- _EXCERPT_:
[Start of Attachment]
(Note: This was written from 35,000 feet back in March this year. Still relevant although much has also changed.)
I’m sitting here in the shadow of leaving my husband and I’m asking myself … when did ‘I do’ become ‘I don’t’? What was the catalyst for the change? What happened to make me suddenly say no more?
Was there abuse? Not recently. (Edit – But actually there was, and I wasn’t noticing anymore 😕)
Were there arguments? Nothing unusual.
Was there infidelity? Not for years.
So why? Why would a 47 year old woman decide to leave her husband of 25 years?
We have been through a lot over the years. We survived early affairs, we survived 5 children, we battled through a change of country, we fought on during times of conflict, we rectified a lot of abusive behaviours. I became stronger, he became stronger. We managed with little money, we went through teaching kids to drive, we bought and built houses, we even taught others about marriage and how to make it work. So none of this makes sense now does it? No. It really doesn’t.
Some days I think I am just freaked out, but I know it’s bigger than that. I always wanted us, wanted us to work, wanted us to be together for our children, for their weddings, for Christmases, for grandchildren.
[End of Attachment]
- _QUESTIONS ON THE MATERIAL_:
A. In the post on leaving a marriage, the writer names what she wanted the couple to be together for. List each one.
B. Reproduce the stretch of the post on leaving a marriage from "I’m sitting here" through "Not for years." without changing a word.
The records play no part in the work here.

- _DATASET RECORDS_:
[Start of Attachment]
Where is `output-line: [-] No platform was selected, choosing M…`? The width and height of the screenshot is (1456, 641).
[End of Attachment]
[Start of Attachment]
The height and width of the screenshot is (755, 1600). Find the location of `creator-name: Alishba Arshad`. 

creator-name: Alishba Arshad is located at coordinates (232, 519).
[End of Attachment]
- _RESULTS_:
A.
our children
their weddings
Christmases
grandchildren

B.
I’m sitting here in the shadow of leaving my husband and I’m asking myself … when did ‘I do’ become ‘I don’t’? What was the catalyst for the change? What happened to make me suddenly say no more?
Was there abuse? Not recently. (Edit – But actually there was, and I wasn’t noticing anymore 😕)
Were there arguments? Nothing unusual.
Was there infidelity? Not for years.